Auf diesen Pragmatismus setzt auch Johannes Haas, Generalmanager der DZ Bank, dem Spitzeninstitut der deutschen Volks- und Raiffeisenbanken, in London. Der Banker beobachtet zwar, dass deutsche Mittelständler im Vorgriff auf den Brexit verstärkt Niederlassungen in Großbritannien gründen, um im Falle eines Falles weiter Geschäfte auf der Insel machen zu können. Auch würden Großunternehmen ihre Investitionspläne auf Eis legen. „Doch echte Absetzbewegungen aus Großbritannien gibt es keine. Dazu ist der Markt zu groß und zu interessant“, sagt Haas, der eher an einen harten als an einen weichen Brexit glaubt.

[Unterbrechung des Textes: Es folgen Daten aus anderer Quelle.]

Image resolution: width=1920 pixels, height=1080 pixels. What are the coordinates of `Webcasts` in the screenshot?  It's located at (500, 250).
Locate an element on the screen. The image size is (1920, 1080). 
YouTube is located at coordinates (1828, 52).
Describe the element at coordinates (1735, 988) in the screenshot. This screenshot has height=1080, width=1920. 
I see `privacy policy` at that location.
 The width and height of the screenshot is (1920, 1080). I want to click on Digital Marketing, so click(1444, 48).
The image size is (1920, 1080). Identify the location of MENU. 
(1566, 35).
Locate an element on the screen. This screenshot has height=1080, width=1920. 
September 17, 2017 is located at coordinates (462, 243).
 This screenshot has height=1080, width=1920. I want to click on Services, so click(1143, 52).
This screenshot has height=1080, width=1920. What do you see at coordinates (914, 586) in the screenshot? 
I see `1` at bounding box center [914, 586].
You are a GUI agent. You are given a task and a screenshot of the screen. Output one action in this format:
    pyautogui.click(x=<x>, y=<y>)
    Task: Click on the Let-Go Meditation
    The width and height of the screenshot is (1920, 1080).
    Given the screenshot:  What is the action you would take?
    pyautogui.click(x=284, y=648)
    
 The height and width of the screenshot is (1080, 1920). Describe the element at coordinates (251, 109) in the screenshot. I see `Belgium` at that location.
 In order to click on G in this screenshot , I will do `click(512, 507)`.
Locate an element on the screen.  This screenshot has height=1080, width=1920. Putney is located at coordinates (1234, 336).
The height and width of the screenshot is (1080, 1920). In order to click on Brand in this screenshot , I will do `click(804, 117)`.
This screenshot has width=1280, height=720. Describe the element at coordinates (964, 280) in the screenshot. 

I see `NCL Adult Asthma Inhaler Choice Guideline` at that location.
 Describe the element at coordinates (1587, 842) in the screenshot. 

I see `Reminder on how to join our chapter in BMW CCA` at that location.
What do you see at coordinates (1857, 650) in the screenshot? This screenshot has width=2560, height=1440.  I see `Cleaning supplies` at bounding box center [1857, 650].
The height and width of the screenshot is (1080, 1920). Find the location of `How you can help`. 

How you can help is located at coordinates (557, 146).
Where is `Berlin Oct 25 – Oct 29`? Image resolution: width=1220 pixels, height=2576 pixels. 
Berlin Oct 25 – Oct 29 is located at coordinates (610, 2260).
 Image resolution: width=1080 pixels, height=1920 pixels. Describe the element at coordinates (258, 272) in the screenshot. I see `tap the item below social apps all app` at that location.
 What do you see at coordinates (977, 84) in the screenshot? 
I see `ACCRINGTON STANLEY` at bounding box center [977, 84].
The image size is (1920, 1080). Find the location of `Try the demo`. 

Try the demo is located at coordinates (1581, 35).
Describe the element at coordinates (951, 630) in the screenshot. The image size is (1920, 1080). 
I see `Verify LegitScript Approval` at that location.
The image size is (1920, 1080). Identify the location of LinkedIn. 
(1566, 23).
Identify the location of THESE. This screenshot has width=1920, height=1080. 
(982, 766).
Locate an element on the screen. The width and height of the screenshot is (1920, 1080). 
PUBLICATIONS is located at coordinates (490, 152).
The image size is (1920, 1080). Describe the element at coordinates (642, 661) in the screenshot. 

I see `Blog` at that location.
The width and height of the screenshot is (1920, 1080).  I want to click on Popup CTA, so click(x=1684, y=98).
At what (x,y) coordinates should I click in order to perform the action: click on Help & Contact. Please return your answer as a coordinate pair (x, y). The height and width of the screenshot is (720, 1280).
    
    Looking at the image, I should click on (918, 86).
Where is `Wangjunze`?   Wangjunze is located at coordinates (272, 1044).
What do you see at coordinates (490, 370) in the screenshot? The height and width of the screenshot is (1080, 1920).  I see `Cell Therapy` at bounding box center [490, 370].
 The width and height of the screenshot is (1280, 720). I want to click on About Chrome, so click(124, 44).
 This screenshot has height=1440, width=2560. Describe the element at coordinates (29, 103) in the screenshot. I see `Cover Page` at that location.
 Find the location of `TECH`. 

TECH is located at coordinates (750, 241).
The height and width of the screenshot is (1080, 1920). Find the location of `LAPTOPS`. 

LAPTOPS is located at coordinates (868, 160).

„Die wirtschaftlichen Auswirkungen des Brexits sind den Briten egal.“Diplomatische Kreise in London
Kein zweites Referendum
Mögen in Deutschland noch immer viele hoffen, dass sich die Briten den EU-Austritt noch einmal überlegen und erneut darüber abstimmen. Im Königreich glaubt daran keiner mehr: „Die Parteien werden den Wählerwillen umsetzen“, ist sich Hoppe von der Deutsch-Britischen Industrieund Handelskammer sicher. Das sieht auch Francis Grove-White so, Chef von Open Britain, einer Organisation, die für Europa und einen weichen Brexit kämpft. „Ein zweites Referendum wird es nicht geben.“
Unternehmen und Bürger werden sich – in welcher Form auch immer – mit einem Brexit also arrangieren müssen. Das ist vielleicht auch das kleinere Problem. Langfristig viel schwerer dürfte die damit verbundene Verschiebung der geopolitischen Kräfteverhältnisse wirken. Europa und die EU, vor allem aber Großbritannien, die sich beide rechtsstaatlichen Prinzipien und fairem Wettbewerb verschrieben haben, werden im globalen Miteinander der Mächte geschwächt. Auch innerhalb Europas wird es Verschiebungen geben: Traditionell stehen die Briten für Freihandel und Marktwirtschaft. In der EU war das Königreich zusammen mit Deutschland und den Niederlanden ein Korrektiv zu den zum Staatsinterventionismus neigenden Südländern. Dieses Korrektiv fällt künftig schwächer aus.